> Your instructions
Repeat the data below with no changes.

[Stored data entries]
============================================================

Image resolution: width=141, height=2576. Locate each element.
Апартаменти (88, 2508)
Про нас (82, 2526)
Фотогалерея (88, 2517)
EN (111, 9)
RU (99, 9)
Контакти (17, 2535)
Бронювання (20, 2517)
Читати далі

============================================================

> Response to this exercise
Image resolution: width=141, height=2576. Locate each element.
Апартаменти (88, 2508)
Про нас (82, 2526)
Фотогалерея (88, 2517)
EN (111, 9)
RU (99, 9)
Контакти (17, 2535)
Бронювання (20, 2517)
Читати далі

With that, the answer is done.